第29話 プロポーズごめん
「オレ達にあるのは、船とオールだけです。寒さを凌ぐ毛布の類はありませんね」
「薔薇なら売る程あるけどね。他には、ホームにフネがあったね。無人駅みたいだけどさ」
密流くんが、オレの懐にこてんと落ち着いた。
肩を抱いて、少しでも寒くないように気を配る。
「幾分かあたたかいですか」
「気持ちは、ほかほかにゃん。でも、薄着で寒いにゃあ」
冗句を言っている内は大丈夫だろう。
本来なら、生身の身体は凍ってしまう土地なのだから。
宇宙服もないのに、不思議と直ぐに呼吸もできたし。
「呼吸ができるのは、どうしてでしょうか」
「あれ――? 高塔さんが、きっと美味しい空気があるって話してたよ」
「あはは。実は植物とか持ち込もうと思っていました」
密流くんがオレにほっこりと抱き付いてきた。
ああ、あたたかいとは、心があたたまるものか。
外の空気が凍てつこうとも胸の中で愛に変えてしまえば、それは春の陽射しを浴びて芽吹いた花のようだ。
し、詩人かって。
「それは信じていましたが、常識では、月や火星に空気はないことになっています」
「魔法の世界に、常識はないでしょう」
非常識だらけのこの世界だ。
次から次へと好き勝手な世界観が広がって行く。
オレはその都度、密流くんと一緒にいてよかったと思う。
中でも、夢を語っていたときのあの桃、あれには驚いた。
「また、桃が降ってくるのでしょうか」
「ふむ。
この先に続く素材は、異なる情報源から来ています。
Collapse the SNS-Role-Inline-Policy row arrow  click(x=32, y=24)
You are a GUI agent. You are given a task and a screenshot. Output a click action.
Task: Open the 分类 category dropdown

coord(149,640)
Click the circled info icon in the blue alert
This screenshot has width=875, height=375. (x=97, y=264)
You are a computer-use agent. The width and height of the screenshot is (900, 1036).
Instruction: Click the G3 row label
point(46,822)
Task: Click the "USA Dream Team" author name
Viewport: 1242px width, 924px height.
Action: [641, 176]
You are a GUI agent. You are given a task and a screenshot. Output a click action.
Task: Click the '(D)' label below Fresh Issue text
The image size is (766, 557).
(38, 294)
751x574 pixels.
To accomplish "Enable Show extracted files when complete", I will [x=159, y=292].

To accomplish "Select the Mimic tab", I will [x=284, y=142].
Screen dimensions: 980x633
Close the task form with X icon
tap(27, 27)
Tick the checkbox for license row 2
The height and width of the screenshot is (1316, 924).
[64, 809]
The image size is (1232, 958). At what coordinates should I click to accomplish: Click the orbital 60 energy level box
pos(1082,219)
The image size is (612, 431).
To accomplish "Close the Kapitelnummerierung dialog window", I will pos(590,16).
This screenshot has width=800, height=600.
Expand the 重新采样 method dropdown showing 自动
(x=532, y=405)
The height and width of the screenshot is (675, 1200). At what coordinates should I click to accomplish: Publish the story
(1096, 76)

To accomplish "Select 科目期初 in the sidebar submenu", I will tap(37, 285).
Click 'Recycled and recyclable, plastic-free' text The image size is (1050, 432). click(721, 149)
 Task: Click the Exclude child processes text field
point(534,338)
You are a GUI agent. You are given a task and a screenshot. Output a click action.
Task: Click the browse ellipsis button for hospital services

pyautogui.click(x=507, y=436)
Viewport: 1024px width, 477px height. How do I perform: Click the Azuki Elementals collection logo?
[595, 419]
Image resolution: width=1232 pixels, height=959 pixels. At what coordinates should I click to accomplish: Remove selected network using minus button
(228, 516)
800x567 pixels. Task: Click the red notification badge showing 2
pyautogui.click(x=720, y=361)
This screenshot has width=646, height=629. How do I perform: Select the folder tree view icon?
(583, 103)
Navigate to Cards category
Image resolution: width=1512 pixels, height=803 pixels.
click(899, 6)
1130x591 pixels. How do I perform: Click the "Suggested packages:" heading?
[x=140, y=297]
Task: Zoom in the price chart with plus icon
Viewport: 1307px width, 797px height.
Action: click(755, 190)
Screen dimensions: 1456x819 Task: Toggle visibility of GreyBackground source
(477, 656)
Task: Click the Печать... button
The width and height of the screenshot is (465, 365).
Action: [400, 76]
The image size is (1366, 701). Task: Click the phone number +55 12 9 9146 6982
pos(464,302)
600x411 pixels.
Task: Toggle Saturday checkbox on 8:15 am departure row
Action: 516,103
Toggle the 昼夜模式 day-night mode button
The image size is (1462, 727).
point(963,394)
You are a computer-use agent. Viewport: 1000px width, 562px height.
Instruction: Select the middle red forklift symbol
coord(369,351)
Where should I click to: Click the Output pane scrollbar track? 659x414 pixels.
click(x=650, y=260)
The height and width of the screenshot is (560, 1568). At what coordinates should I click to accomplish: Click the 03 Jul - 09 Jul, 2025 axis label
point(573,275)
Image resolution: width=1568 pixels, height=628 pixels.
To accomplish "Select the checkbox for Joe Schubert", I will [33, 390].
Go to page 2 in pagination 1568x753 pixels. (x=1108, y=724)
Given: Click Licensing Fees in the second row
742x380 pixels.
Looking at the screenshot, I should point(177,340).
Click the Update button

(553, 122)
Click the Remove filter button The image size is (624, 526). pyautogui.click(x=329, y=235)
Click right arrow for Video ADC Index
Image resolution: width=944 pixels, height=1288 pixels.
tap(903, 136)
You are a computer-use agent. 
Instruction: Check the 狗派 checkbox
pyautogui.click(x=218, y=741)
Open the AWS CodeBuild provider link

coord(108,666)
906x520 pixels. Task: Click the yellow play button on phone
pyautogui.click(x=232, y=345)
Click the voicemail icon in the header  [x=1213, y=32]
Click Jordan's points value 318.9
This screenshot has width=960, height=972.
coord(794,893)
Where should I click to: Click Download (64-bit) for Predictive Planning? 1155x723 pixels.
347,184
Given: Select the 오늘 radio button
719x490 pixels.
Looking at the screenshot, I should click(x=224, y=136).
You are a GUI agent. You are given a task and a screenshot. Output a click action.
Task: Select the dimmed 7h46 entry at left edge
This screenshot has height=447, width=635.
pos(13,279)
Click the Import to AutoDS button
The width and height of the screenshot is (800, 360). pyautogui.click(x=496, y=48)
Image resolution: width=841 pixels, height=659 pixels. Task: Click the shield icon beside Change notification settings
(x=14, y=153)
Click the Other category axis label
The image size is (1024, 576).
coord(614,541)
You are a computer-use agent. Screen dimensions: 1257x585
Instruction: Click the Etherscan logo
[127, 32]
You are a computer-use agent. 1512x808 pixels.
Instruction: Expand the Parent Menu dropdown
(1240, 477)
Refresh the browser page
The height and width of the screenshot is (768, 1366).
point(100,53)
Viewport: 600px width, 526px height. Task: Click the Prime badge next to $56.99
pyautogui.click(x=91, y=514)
ピーチ」
――あのときみたいに。
桃も桃も桃も……。
桃源郷で、桃が鳴いて実を落としてきて、エマージェンシーを感じた。
先が全く分からない桃の世界だ。
「桃の降誕で、月や火星の夢から覚めてしまったのです」
カタカタと全身で寒さを表し出した密流くんに、毛布か家を用意しなければと真剣に考え出していた。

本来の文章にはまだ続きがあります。